Over the study period, 41 (11.5%) lesions met the criteria for LF. Actuarial LF at 6 months and 1 year was 13.1% and 17.8%, respectively (Figure 2). Tumor volume (P = .0157), histology (P = .0437), and the number of metastases (P = 0.0019) were predictive of LF using a univariate logistic regression model. Local failure was more common with greater tumor volume for individual lesions and radioresistant histology (odds ratio [OR]: 2.429, 95% CI: 1.26-4.70) and less likely for patients with a greater number of metastases (OR: 0.815, 95% CI: 0.72-0.93). No significant correlation was seen for prescription isodose (P = .1870) or planning target volume coverage (P = .1677). For lesions of similar volumes, higher maximum dose (P = .0167), mean dose (P = .0154), and minimum dose (P = .0188) each predicted for lower risk of LF.
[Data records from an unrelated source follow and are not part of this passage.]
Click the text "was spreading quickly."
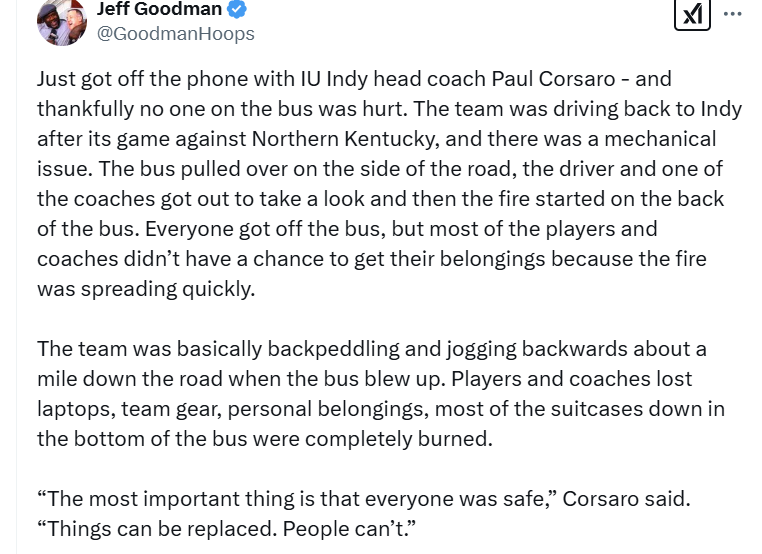 click(x=146, y=289)
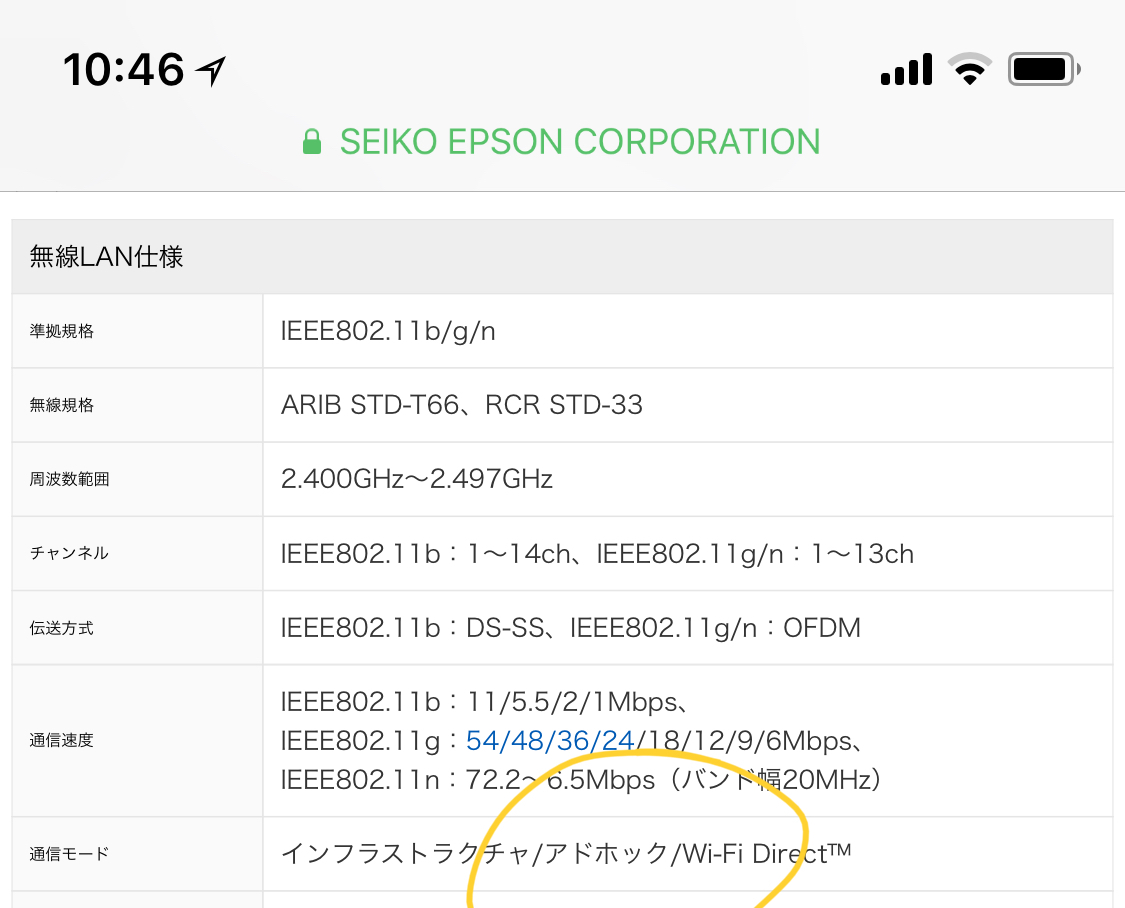Tap the battery indicator icon
1125x908 pixels.
point(1043,70)
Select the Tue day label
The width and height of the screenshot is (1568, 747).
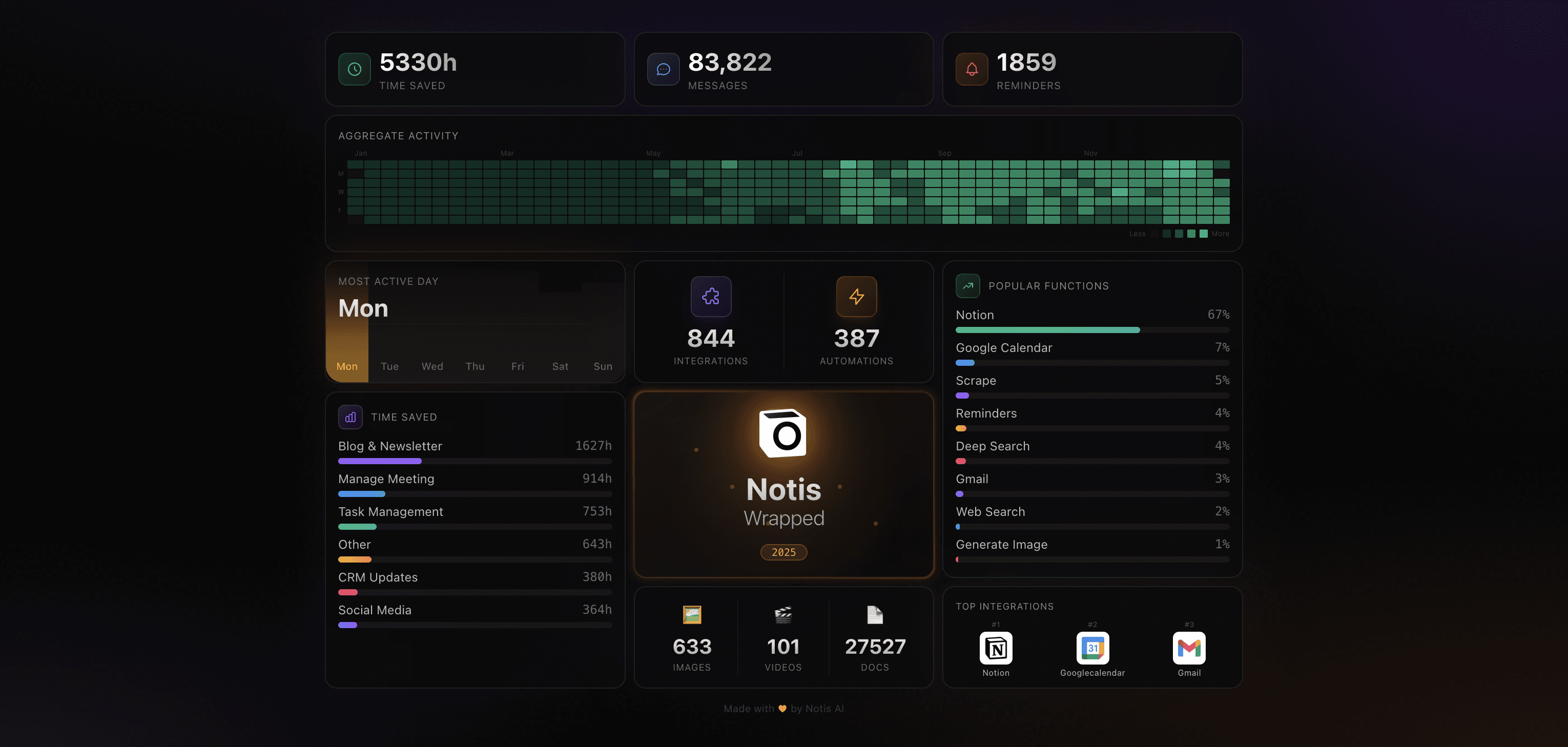pyautogui.click(x=389, y=366)
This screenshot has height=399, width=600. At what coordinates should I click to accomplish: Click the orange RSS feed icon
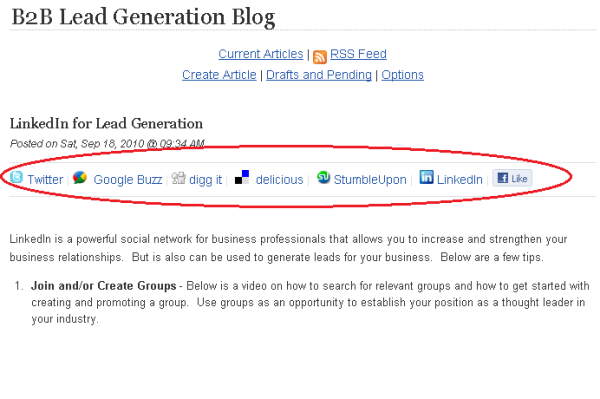pyautogui.click(x=320, y=57)

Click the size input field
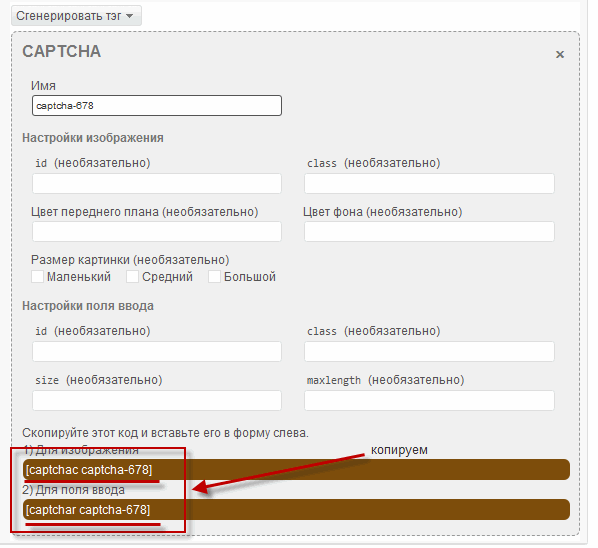(x=157, y=400)
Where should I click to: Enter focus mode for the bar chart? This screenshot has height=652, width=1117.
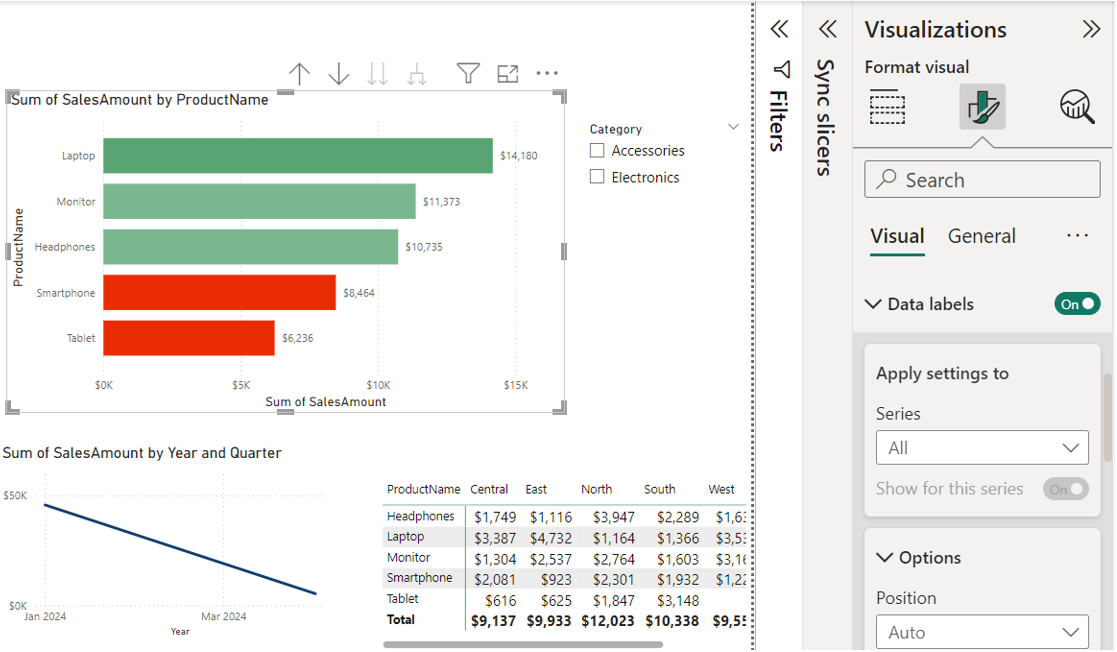tap(507, 73)
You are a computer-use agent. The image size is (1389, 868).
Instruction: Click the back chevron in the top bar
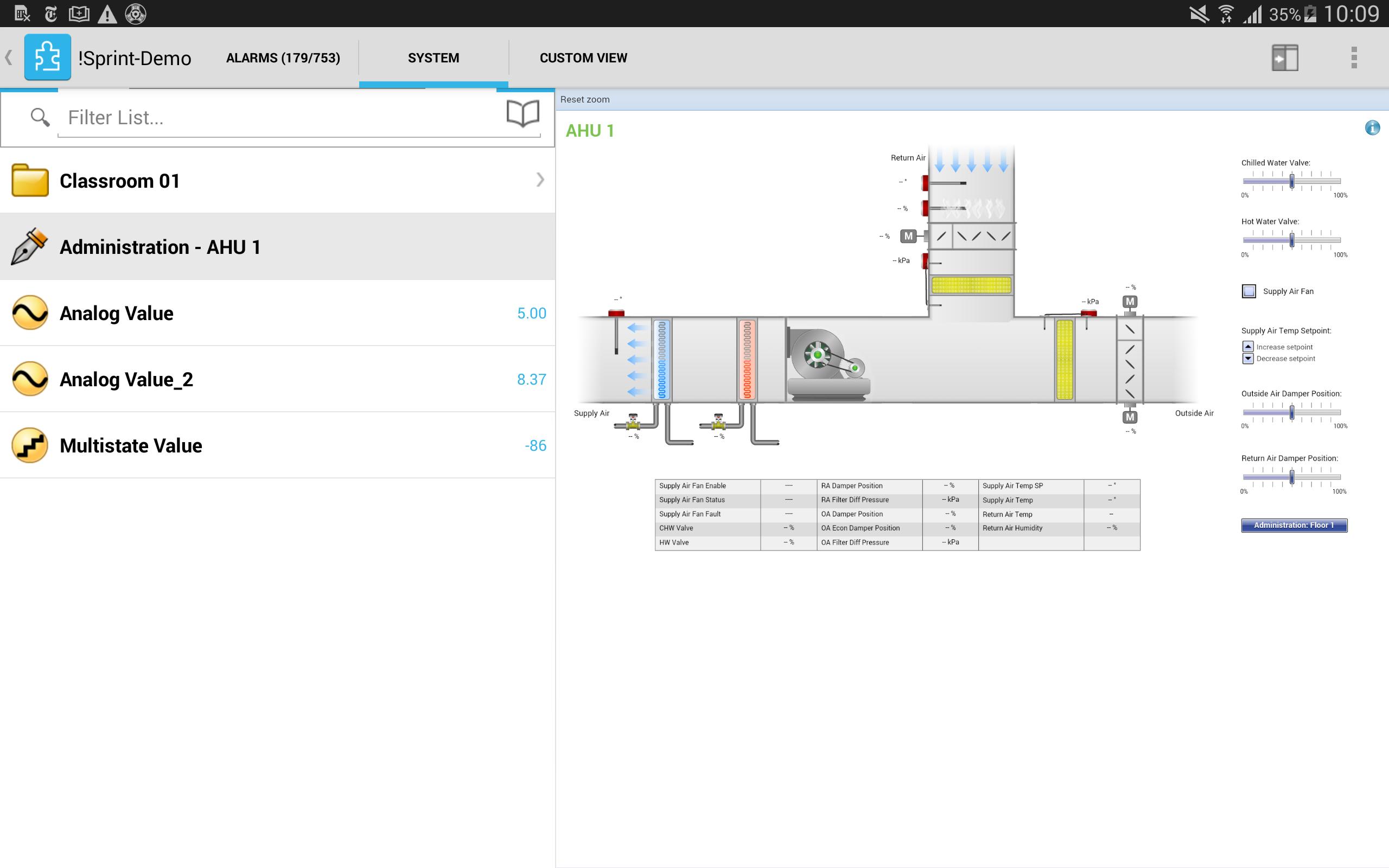coord(9,57)
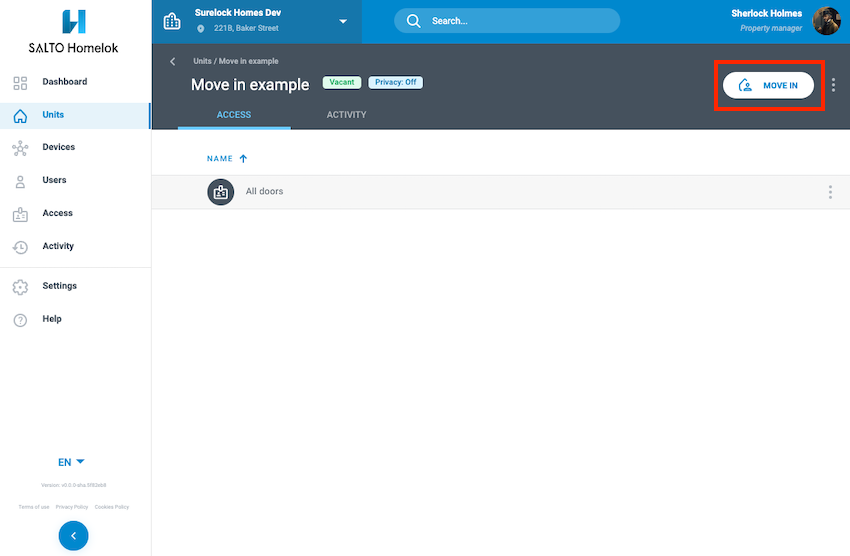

Mean dose per volume was calculated for all lesions because it incorporates margin dose, prescription isodose, and lesion size into a single variable. A dose–volume response relationship was established, which was predictive of LC (P = .0100). Since tumor volume and diameter were strongly correlated in our population (Spearman ρ = 0.97), a dose–volume response relationship was constructed substituting lesion size because of its greater clinical availability. This new dose–size parameter (Gy/mm) was predictive of LC (OR: 1.340, 95% CI: 1.06-1.70; Table 3). Figure 3 shows dose–volume response for all treated brain metastases. No difference in this dose–volume response was seen between radioresistant and radiosensitive histologies testing for difference in OR between the histology groupings (P = .5690). No difference in the mean dose per volume treated was found between the groupings (P = 0.4757). A receiver operating characteristic curve analysis was performed to better characterize this relationship (Figure 4). Area under the curve for LC and mean dose per size (Gy/mm) was 0.62 and found to be somewhat predictive. A threshold value of 2.05 Gy/mm was established. Local failure was 7.6% above this threshold and 17.3% below.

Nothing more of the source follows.